2.      Trias Politika
Dalam bidang pemikiran politik Montesquieu memiliki gagasan yang paling terkenal yaitu Trias Politica, dalam buku western politik theory yang ditulis oleh Mc Donald dan Lee Cameron pada bab Montesquieu, mengungkapkan tentang the separation of power and liberty.[3] Latar belakang Montesquieu adalah bahwa kedaulatan rakyat bisa dibagi (didistribusikan) melalui tiga kekuatan, yaitu pada legislatif, eksekutif dan yudikatif dimana ketiganya memiliki fungsi masing-masing. Dengan adanya pembagian kekuasaan ini bertujuan untuk membatasi kekuasaan pemerintah, sehingga dalam aturan distribusi kekuasaan dapat menjamin adanya kebebasan.[4] Gagasan pemisahan kekuasaan merupakan gagasan yang bertujuan untuk kebebasan, karena Montesquieu pada saat itu menilai kekuasaan raja-raja Eropa di abad XVIII dan sebelumnya bersifat absolut. Kekuasaan negara bersifat anti kritik, sementara dilain pihak tidak ada kekuatan yang secara efektif melakukan kontrol kekuasaan. Kebebasan inilah yang menjadi tujuan Montesquieu membagi kekuasaan, tujuannya agar adanya sebuah jaminan kemerdekaan, karena apabila antara legislatif dan eksekutif digabung maka tidak mungkin terdapat kemerdekaan, begitu juga kekuasaan mengadili perlu dipisahkan, apabila digabung dengan eksekutif maka yang terjadi penguasa menjadi hakim yang semena-mena, bertindak dengan kekerasan dan penindasan.[5]
Gagasan pembagian kekuasaan sebenarnya sudah ada, baik Locke, Montesquieu dan Rousseau juga mengungkapkan gagasan pembagian kekuasaan.
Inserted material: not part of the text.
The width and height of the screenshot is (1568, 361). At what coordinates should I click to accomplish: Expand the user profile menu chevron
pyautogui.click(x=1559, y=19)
Hanya saja yang membedakan antara pembagian kekuasaan Montesquieu dan Locke, Montesquieu dalam pembagiannya perlu adanya hukum yaitu yudikatif, sedangkan Locke tidak menampilkan lembaga yudikatif atau hukum melainkan menampilkan lembaga federasi. Lembaga legislatif yang dibahas oleh Montesquieu dan Locke memiliki kesamaan, yaitu sebagai perumus undang-undang sebagai peraturan-peraturan negara.[6]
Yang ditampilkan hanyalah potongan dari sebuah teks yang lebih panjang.